[RECORDS]
——

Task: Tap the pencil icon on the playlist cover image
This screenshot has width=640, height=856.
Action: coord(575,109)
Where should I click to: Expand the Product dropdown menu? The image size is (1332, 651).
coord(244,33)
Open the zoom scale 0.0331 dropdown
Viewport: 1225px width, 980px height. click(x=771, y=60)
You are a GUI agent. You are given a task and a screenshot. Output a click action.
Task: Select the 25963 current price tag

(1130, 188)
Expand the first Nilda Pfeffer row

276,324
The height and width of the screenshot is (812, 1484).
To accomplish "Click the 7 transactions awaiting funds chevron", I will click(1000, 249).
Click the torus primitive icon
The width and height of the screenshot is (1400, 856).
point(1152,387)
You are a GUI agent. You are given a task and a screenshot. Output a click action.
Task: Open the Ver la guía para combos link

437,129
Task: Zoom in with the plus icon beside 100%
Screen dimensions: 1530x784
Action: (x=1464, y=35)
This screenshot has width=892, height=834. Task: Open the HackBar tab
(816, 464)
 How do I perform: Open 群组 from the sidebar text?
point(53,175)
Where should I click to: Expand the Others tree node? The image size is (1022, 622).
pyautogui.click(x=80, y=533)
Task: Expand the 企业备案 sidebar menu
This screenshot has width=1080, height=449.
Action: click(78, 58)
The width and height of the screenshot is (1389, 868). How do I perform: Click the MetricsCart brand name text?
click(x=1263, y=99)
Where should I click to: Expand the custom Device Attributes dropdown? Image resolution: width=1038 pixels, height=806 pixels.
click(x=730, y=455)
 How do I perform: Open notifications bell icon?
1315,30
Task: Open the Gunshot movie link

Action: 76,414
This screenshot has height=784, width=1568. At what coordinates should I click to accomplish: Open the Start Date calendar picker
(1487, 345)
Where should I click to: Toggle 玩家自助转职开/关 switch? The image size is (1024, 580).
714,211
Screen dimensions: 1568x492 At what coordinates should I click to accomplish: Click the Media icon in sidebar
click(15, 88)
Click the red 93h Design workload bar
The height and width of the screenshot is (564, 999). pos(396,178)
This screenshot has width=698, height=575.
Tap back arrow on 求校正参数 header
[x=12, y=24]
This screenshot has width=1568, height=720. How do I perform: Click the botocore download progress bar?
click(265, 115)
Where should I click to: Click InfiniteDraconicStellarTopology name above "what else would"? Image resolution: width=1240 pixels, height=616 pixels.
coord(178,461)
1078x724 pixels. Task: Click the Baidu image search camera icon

——

[INSTRUCTIONS TO FOLLOW] Transcribe all of the material above with complete accuracy.

[EXERCISE RESULT]
Task: Tap the pencil icon on the playlist cover image
This screenshot has width=640, height=856.
Action: coord(575,109)
Where should I click to: Expand the Product dropdown menu? The image size is (1332, 651).
coord(244,33)
Open the zoom scale 0.0331 dropdown
Viewport: 1225px width, 980px height. click(x=771, y=60)
You are a GUI agent. You are given a task and a screenshot. Output a click action.
Task: Select the 25963 current price tag

(1130, 188)
Expand the first Nilda Pfeffer row

276,324
The height and width of the screenshot is (812, 1484).
To accomplish "Click the 7 transactions awaiting funds chevron", I will click(1000, 249).
Click the torus primitive icon
The width and height of the screenshot is (1400, 856).
point(1152,387)
You are a GUI agent. You are given a task and a screenshot. Output a click action.
Task: Open the Ver la guía para combos link

437,129
Task: Zoom in with the plus icon beside 100%
Screen dimensions: 1530x784
Action: (x=1464, y=35)
This screenshot has width=892, height=834. Task: Open the HackBar tab
(816, 464)
 How do I perform: Open 群组 from the sidebar text?
point(53,175)
Where should I click to: Expand the Others tree node? The image size is (1022, 622).
pyautogui.click(x=80, y=533)
Task: Expand the 企业备案 sidebar menu
This screenshot has width=1080, height=449.
Action: click(78, 58)
The width and height of the screenshot is (1389, 868). How do I perform: Click the MetricsCart brand name text?
click(x=1263, y=99)
Where should I click to: Expand the custom Device Attributes dropdown? Image resolution: width=1038 pixels, height=806 pixels.
click(x=730, y=455)
 How do I perform: Open notifications bell icon?
1315,30
Task: Open the Gunshot movie link

Action: 76,414
This screenshot has height=784, width=1568. At what coordinates should I click to accomplish: Open the Start Date calendar picker
(1487, 345)
Where should I click to: Toggle 玩家自助转职开/关 switch? The image size is (1024, 580).
714,211
Screen dimensions: 1568x492 At what coordinates should I click to accomplish: Click the Media icon in sidebar
click(15, 88)
Click the red 93h Design workload bar
The height and width of the screenshot is (564, 999). pos(396,178)
This screenshot has width=698, height=575.
Tap back arrow on 求校正参数 header
[x=12, y=24]
This screenshot has width=1568, height=720. How do I perform: Click the botocore download progress bar?
click(265, 115)
Where should I click to: Click InfiniteDraconicStellarTopology name above "what else would"? Image resolution: width=1240 pixels, height=616 pixels.
coord(178,461)
1078x724 pixels. Task: Click the Baidu image search camera icon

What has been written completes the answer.